|   About Chantelle

Professional History

Chantelle Knight is the Founder and CEO of NeurodiverseLIFE, a national organisation dedicated to helping transform how systems understand, respond to, and support the broad spectrum of neuro-types across:

Mental Health, Education, and
Policing & Criminal Justice

With over twenty-five years’ experience spanning psychology, education, counselling, neuroscience, and systems development, Chantelle’s work is grounded in an interdisciplinary approach that bridges academic rigour, frontline practice, and lived insight.

Chantelle is widely recognised for advancing the view of neurodiversity as a form of human biodiversity — moving beyond deficit-based and purely medicalised models in favour of strengths-based, trauma-informed and developmentally informed frameworks.

Legal & Educational Foundations

Originally trained through the Institute of Legal Executives (ILEX), Chantelle began her professional career in criminal law before moving into family law and personal injury litigation. This solid legal foundation continues to inform her understanding of safeguarding, proportionality, and systemic accountability within public services.

Chantelle later transitioned into education, progressing into senior roles including Emotional Literacy Support Assistant (one of the original ELSAs), Assistant SENDCo, Mental Health & Wellbeing Manager, and PSHE Subject Manager. Within those complex roles, she successfully led whole-school strategies for inclusion, emotional regulation, neurodiversity-informed practice, and safeguarding.

For over a decade, she has also worked extensively as a Neurodiversity Coach and Consultant across:

Education, Criminal Justice, Health, and the Private Sector

Qualifications

Below is an overview of the academic foundations that underpin Chantelle’s professional expertise and practice.

FdA
Education

University of
Portsmouth

PGDip
Clinical Psychiatry

University of
Wales

MSc
Neuroscience Cert.

University of Warwick
Medical School

National Training, Policing & Systems Influence

Chantelle designs and delivers specialist neurodiversity, mental health and applied neuroscience training, across police services, fire and rescue services, NHS trusts, substance use services, alternative provision, youth justice, the Department for Work and Pensions, and the private sector.

She delivers specialist Neurodiversity in Custody programmes across the UK, strengthening safeguarding, reducing risk, and embedding lawful, proportionate and humane practice within custodial environments.

Chantelle has a keen interest in creating interventions that seek to break the school-to-prison pipeline for neurodiverse young people and support those at risk of criminalisation, particularly where ADHD, unmet needs and systemic misunderstanding intersect.

Her work addresses the relationship between executive functioning, reward processing, trauma exposure, substance misuse and the revolving door of the criminal justice system, applying neuroscience to support ethical and sustainable behaviour change.

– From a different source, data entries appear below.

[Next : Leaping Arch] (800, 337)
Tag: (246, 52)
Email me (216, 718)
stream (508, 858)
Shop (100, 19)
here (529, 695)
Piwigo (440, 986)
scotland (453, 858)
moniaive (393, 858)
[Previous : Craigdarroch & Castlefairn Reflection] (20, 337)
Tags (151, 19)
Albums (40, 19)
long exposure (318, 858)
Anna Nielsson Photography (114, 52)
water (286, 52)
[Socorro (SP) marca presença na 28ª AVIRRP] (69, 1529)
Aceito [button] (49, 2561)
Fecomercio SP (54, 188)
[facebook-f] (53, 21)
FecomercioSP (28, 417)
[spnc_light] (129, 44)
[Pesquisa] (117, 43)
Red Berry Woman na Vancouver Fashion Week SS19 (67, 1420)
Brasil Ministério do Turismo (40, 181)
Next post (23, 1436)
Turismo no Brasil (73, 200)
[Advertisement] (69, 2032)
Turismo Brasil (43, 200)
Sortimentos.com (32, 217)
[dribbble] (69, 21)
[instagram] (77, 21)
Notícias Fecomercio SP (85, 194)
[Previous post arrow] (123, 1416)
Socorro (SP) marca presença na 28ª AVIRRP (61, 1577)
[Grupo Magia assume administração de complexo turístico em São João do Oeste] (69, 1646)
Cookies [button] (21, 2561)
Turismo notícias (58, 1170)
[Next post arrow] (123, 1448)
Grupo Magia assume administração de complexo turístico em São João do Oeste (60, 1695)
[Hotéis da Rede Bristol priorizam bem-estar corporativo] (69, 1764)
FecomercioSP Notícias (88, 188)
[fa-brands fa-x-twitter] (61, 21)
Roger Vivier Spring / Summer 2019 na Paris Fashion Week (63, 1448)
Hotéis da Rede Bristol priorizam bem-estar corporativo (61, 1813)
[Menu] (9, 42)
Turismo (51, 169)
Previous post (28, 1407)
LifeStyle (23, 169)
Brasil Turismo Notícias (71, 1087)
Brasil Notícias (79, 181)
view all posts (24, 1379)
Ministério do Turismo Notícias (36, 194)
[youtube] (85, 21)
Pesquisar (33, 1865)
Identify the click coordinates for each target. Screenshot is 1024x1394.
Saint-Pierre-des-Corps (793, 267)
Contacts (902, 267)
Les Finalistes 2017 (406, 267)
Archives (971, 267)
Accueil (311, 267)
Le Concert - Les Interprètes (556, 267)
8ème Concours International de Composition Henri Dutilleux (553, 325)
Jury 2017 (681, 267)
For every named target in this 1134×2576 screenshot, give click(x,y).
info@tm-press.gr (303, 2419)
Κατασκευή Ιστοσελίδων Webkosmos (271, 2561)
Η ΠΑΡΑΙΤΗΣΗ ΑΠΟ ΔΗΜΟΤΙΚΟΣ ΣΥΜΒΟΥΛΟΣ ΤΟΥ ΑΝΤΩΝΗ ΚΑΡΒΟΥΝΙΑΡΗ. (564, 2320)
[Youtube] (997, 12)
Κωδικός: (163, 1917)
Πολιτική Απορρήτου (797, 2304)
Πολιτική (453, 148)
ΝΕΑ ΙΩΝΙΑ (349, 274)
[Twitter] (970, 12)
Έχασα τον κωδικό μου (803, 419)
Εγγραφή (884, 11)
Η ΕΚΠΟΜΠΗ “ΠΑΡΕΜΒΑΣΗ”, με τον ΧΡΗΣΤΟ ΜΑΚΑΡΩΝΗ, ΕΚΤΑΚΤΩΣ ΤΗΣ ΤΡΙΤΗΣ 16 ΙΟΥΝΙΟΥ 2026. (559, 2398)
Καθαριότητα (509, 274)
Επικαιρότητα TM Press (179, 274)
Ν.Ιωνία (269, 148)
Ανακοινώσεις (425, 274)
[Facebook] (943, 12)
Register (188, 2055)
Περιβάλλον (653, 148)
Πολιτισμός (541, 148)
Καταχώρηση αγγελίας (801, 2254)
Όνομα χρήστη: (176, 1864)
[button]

Curriculum Development & Research Focus

Chantelle is the developer of the E3 Curriculum, a pioneering primary school framework built on a triangulated model of neuro-types, the central nervous system, and executive function. E3 enables schools to teach both to and about all neuro-types through an inclusive, strengths-based and neuroscience-informed approach, that helps embed an early understanding of regulation, difference, and cognitive development.

Another specialist area of Chantelle’s is the impact of female hormonal fluctuations on executive functioning, emotional regulation, sensory processing, and mental health outcomes. Her work addresses the many interactions between oestrogen regulation, dopamine pathways, ADHD presentation, menopause transitions, PMDD and psychiatric misdiagnosis — particularly within high-pressure professions.

Additionally, she is currently undertaking a further MSc in Mental Health, strengthening her research capability and insight at the intersection of neurodiversity, youth justice, mental health and systemic reform.

Publications

In addition to being the CEO and founder of NeurodiverseLIFE, Chantelle is also a multi-published author, having written A Circle in Square School in 2023, and co-written Meno-Wars: Battling the Menopause with ADHD (and its comorbidities) in 2025. Furthermore, she’s currently working on her next book, What Does the Label Say?, due to be released later this year.

A therapeutic children’s story exploring neurodiversity through a young “circle” navigating a world designed for “squares”, supporting conversations about identity, belonging, and difference.

A clinical self-help guide exploring the links between neurodiversity, complex female hormone changes, menopause, and mental health over the lifespan, in both their personal and work lives.

What Does the
Label Say?

(Pending)

A critical examination of psychiatric diagnostic systems and the wider social, moral, and structural impact they have on individuals, families, and public services over time and across communities.